An Exec At S.A’s Biggest Fund Manager—Fired Even After Resigning—Says He’s Been Scapegoated In An Investment Scandal

By  |  March 9, 2020

Two years ago, Fidelis Madavo (featured image) was the executive head of listed investments at the Public Investment Corporation (PIC), which happens to be the biggest fund manager in South Africa.

But thanks to a corruption scandal in the USD 136 Bn fund, the Zimbabwean has gone through suspension, he tendered his resignation letter and still ended up being fired by the organization after 13 years of picking stocks.

The scandal began when the PIC made a ZAR 4.3 Bn investment in Ayo Technologies—a group that technologically empowers African organizations.

An internal audit done by the corporation, Fidelis Madavo was found wanting for his role in an approval which was termed controversial.

According to the PIC, he was found guilty of gross misconduct after it was found that governance and approval processes for the Ayo investment were disregarded in the run-up.

His dismissal is “an important step towards efforts to restore ethical behavior and good corporate governance,” it said.

In 2017, the PIC decided to underwrite Ayo’s entire private share placement before its listing on the Johannesburg Stock Exchange (JSE), an action that was carried on with despite the company’s overvaluation. This made Fidelis Madavo to distance himself from the deal to avoid irregular conduct.

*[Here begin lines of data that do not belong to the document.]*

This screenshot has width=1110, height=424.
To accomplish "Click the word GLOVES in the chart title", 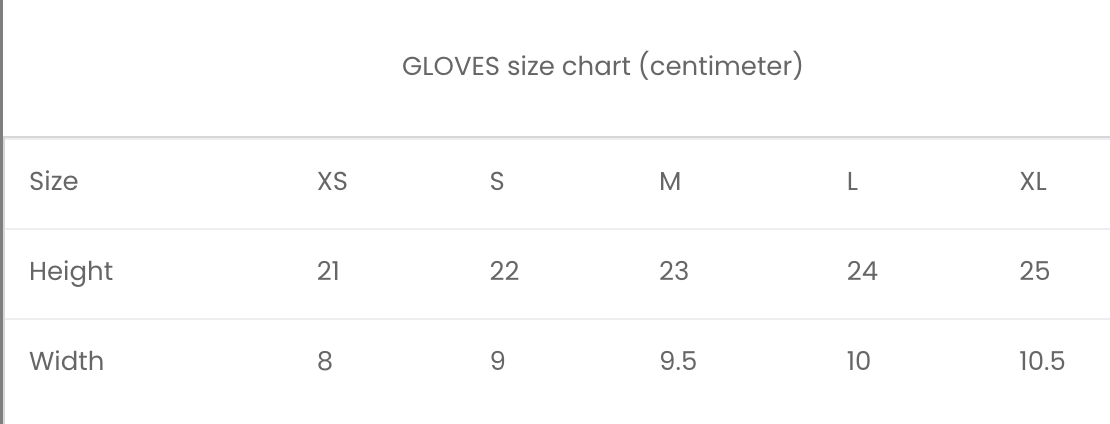I will (451, 67).
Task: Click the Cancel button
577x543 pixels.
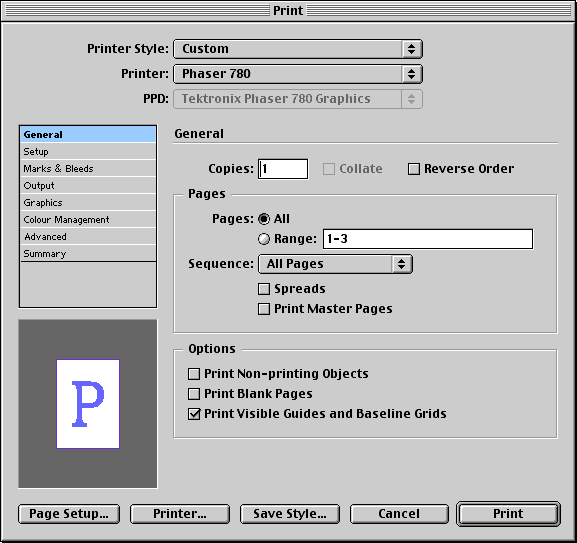Action: pyautogui.click(x=399, y=514)
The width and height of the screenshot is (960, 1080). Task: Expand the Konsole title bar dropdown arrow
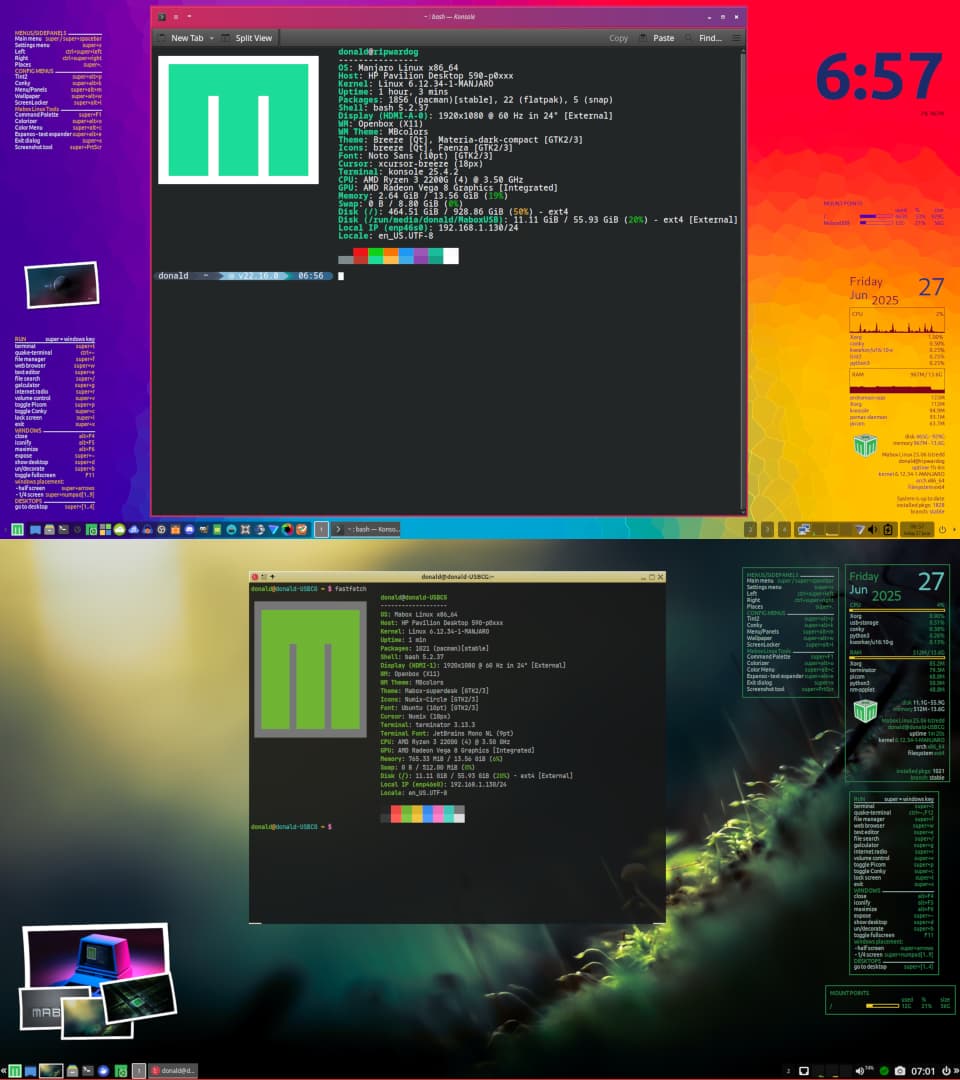190,17

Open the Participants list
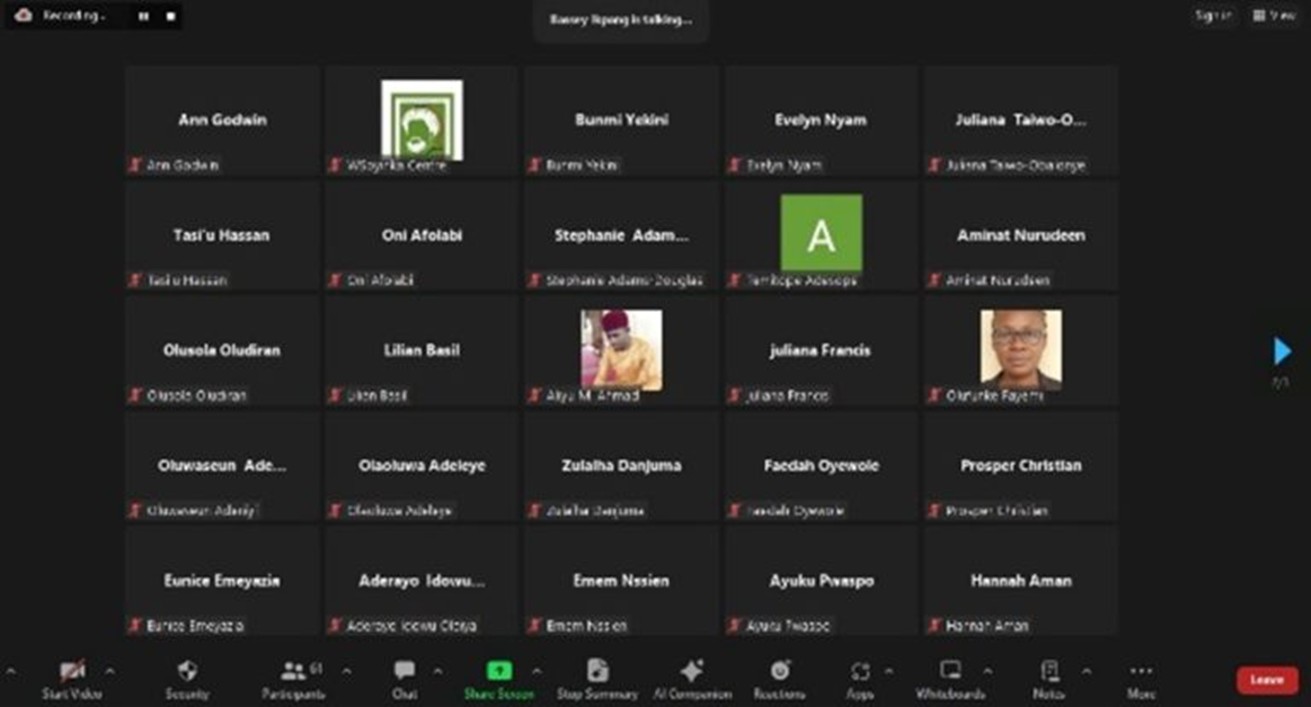[293, 672]
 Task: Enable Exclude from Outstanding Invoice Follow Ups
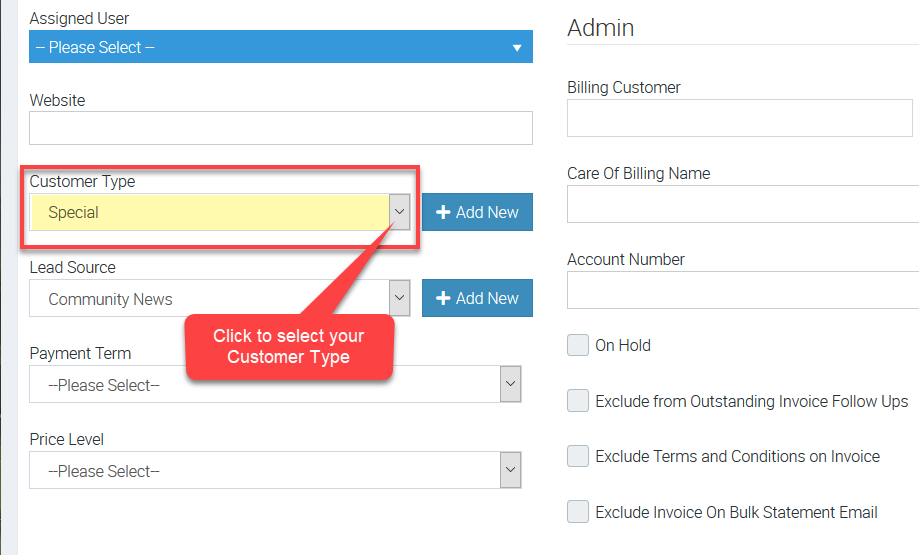[578, 401]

After being suspended for 14 months, much more controversy over the investment made him take the step of tendering a resignation letter. Though he was cleared on the very two charges for which he was initially suspended, the resignation seemed to have feel on hollow PIC desks.

On March 2nd, he was officially fired for the same gross misconduct he was supposedly called out for.

“An independent report cleared me of any wrongdoing in the matter, as it established that I could not be held liable for signing off on the deal as I was out of the country at the time,” he said.

In Madavo’s absence, the then Chief Executive Officer Dan Matjila, oversaw the deal.

However, reports say the chairman of a disciplinary process found him guilty and recommended that he must be dismissed, which the PIC upheld. The PIC head of corporate affairs, Deon Botha, said given that Madavo was notified well in advance about the outcome of the disciplinary process, his resignation had no effect.

Now, what Fidelis Madavo says is that he being used as a scapegoat, presumably in an investment scandal where he has no real fault—especially as there are no documents to prove that he is guilty of anything.

The assistant portfolio manager Victor Seanie has been given the boot as well. But something fishy could be going as the general manager for the listed equities who took part in the Ayo transaction approval is still with the company alongside equally involved Sunil Varghese, a PIC portfolio manager.

The PIC however said appropriate disciplinary action has or is being taken against all those implicated in the Ayo transaction.

Matjila testified to the commission that he believed that he was pushed out because he resisted political interference in investment decisions. I

In 2018, an organizational chart was passed among some executives showing who was to be ousted Bloomberg reports. This included Matjila and Madavo, and who they were to be replaced by, even months before the suspensions and departures took place.

Fidelis’ bonuses are also being withheld for 2 years, in what is cited as a need for approval from stakeholders and the National Treasury.